OBJECTIVE:
Render the lines below as a numbered list, leaving out any blank lines.

==== DATA ENTRIES ====

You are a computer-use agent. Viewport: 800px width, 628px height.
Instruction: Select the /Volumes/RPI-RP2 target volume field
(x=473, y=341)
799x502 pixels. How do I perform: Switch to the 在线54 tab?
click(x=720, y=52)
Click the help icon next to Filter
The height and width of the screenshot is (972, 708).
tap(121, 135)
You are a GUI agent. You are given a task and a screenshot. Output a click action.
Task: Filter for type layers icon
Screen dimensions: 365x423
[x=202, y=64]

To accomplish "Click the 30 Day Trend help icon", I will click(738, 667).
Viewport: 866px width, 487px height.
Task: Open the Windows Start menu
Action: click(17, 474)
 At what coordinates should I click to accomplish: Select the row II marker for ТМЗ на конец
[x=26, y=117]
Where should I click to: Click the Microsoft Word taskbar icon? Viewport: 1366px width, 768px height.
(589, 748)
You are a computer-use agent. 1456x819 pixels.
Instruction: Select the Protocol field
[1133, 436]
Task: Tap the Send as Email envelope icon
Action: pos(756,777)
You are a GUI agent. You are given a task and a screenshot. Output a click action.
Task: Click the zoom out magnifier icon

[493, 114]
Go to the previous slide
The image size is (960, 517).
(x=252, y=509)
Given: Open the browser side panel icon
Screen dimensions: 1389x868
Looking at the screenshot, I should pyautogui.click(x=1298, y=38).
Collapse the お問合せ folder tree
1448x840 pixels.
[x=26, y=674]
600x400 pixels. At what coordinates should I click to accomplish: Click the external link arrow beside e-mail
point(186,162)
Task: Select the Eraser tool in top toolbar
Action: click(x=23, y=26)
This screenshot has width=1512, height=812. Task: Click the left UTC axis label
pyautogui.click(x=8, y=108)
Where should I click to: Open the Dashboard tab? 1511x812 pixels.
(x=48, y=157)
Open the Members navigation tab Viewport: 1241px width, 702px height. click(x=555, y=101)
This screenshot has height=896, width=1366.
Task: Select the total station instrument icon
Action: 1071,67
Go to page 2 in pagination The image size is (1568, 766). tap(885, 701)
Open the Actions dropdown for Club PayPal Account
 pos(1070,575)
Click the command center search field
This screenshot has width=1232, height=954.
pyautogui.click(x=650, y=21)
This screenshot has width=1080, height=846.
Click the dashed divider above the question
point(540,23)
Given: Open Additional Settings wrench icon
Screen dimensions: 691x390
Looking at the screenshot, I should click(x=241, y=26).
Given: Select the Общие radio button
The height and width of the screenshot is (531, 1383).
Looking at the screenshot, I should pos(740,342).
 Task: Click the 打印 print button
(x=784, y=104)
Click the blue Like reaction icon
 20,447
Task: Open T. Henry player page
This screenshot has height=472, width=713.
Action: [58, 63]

====

RESULT FOR THIS EXERCISE:
1. You are a computer-use agent. Viewport: 800px width, 628px height.
2. Instruction: Select the /Volumes/RPI-RP2 target volume field
3. (x=473, y=341)
4. 799x502 pixels. How do I perform: Switch to the 在线54 tab?
5. click(x=720, y=52)
6. Click the help icon next to Filter
7. The height and width of the screenshot is (972, 708).
8. tap(121, 135)
9. You are a GUI agent. You are given a task and a screenshot. Output a click action.
10. Task: Filter for type layers icon
11. Screen dimensions: 365x423
12. [x=202, y=64]
13. To accomplish "Click the 30 Day Trend help icon", I will click(738, 667).
14. Viewport: 866px width, 487px height.
15. Task: Open the Windows Start menu
16. Action: click(17, 474)
17.  At what coordinates should I click to accomplish: Select the row II marker for ТМЗ на конец
18. [x=26, y=117]
19. Where should I click to: Click the Microsoft Word taskbar icon? Viewport: 1366px width, 768px height.
20. (589, 748)
21. You are a computer-use agent. 1456x819 pixels.
22. Instruction: Select the Protocol field
23. [1133, 436]
24. Task: Tap the Send as Email envelope icon
25. Action: pos(756,777)
26. You are a GUI agent. You are given a task and a screenshot. Output a click action.
27. Task: Click the zoom out magnifier icon
28. [493, 114]
29. Go to the previous slide
30. The image size is (960, 517).
31. (x=252, y=509)
32. Given: Open the browser side panel icon
33. Screen dimensions: 1389x868
34. Looking at the screenshot, I should pyautogui.click(x=1298, y=38).
35. Collapse the お問合せ folder tree
36. 1448x840 pixels.
37. [x=26, y=674]
38. 600x400 pixels. At what coordinates should I click to accomplish: Click the external link arrow beside e-mail
39. point(186,162)
40. Task: Select the Eraser tool in top toolbar
41. Action: click(x=23, y=26)
42. This screenshot has width=1512, height=812. Task: Click the left UTC axis label
43. pyautogui.click(x=8, y=108)
44. Where should I click to: Open the Dashboard tab? 1511x812 pixels.
45. (x=48, y=157)
46. Open the Members navigation tab Viewport: 1241px width, 702px height. click(x=555, y=101)
47. This screenshot has height=896, width=1366.
48. Task: Select the total station instrument icon
49. Action: 1071,67
50. Go to page 2 in pagination The image size is (1568, 766). tap(885, 701)
51. Open the Actions dropdown for Club PayPal Account
52.  pos(1070,575)
53. Click the command center search field
54. This screenshot has width=1232, height=954.
55. pyautogui.click(x=650, y=21)
56. This screenshot has width=1080, height=846.
57. Click the dashed divider above the question
58. point(540,23)
59. Given: Open Additional Settings wrench icon
60. Screen dimensions: 691x390
61. Looking at the screenshot, I should click(x=241, y=26).
62. Given: Select the Общие radio button
63. The height and width of the screenshot is (531, 1383).
64. Looking at the screenshot, I should pos(740,342).
65.  Task: Click the 打印 print button
66. (x=784, y=104)
67. Click the blue Like reaction icon
68.  20,447
69. Task: Open T. Henry player page
70. This screenshot has height=472, width=713.
71. Action: [58, 63]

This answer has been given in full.